Forsaken continuously evokes a mask gradient that replicates this action, with safeguards to slow down or halt this process in order to avoid catastrophic forgetting of non-target data.

The advantages of the system are that it is applicable to many kinds of existing neural networks, whereas recent similar work has enjoyed success largely in computer vision networks; and that it does not interfere with model training procedures, but rather acts as an adjunct, without requiring that the core architecture be altered or the data retrained.

Restricting The Effect

Deletion of contributed data can have a potentially deleterious effect on the functionality of a machine learning algorithm. To avoid this, the researchers have exploited norm regularization, a feature of normal neural network training that is commonly used to avoid overtraining. The particular implementation chosen is designed to ensure that Forsaken does not fail to converge in training.

To establish a usable dispersal of data, the researchers used out-of-distribution (OOD) data (i.e., data not included in the actual dataset, mimicking ‘sensitive' data in the actual dataset) to calibrate the way that the algorithm should behave.

Testing On Datasets

The method was tested over eight standard datasets and in general achieved close-to or higher forgetting rates than full retraining, with very little impact on model accuracy.
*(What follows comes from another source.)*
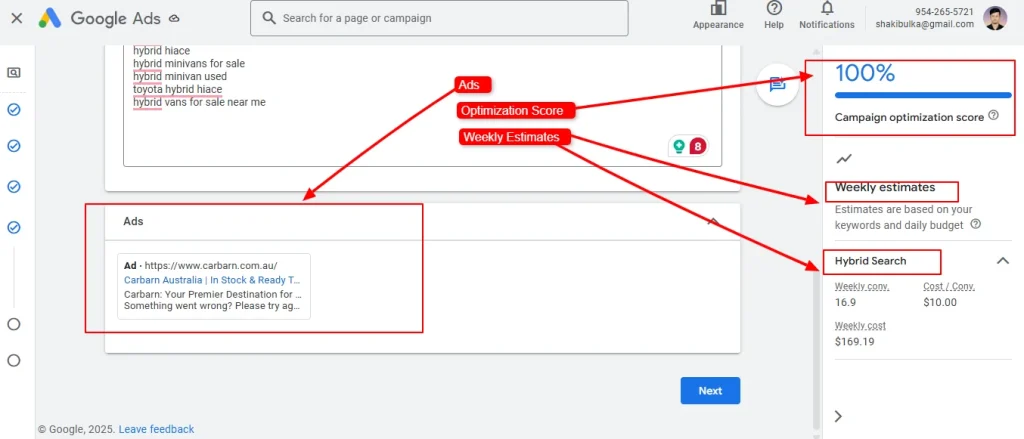Click the Google Ads logo
Viewport: 1024px width, 439px height.
point(98,18)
It seems impossible that full retraining on an edited dataset could actually do worse than any other method, since the target data is entirely absent. However, the model has by this time abstracted various features of the deleted data in a ‘holographic' fashion, in the way (by analogy) that a drop of ink redefines the utility of a glass of water.

In effect, the weights of the model have already been influenced by the excised data, and the only way to entirely remove its influence is to retrain the model from absolute zero, rather than the far speedier approach of retraining the weighted model on an edited dataset.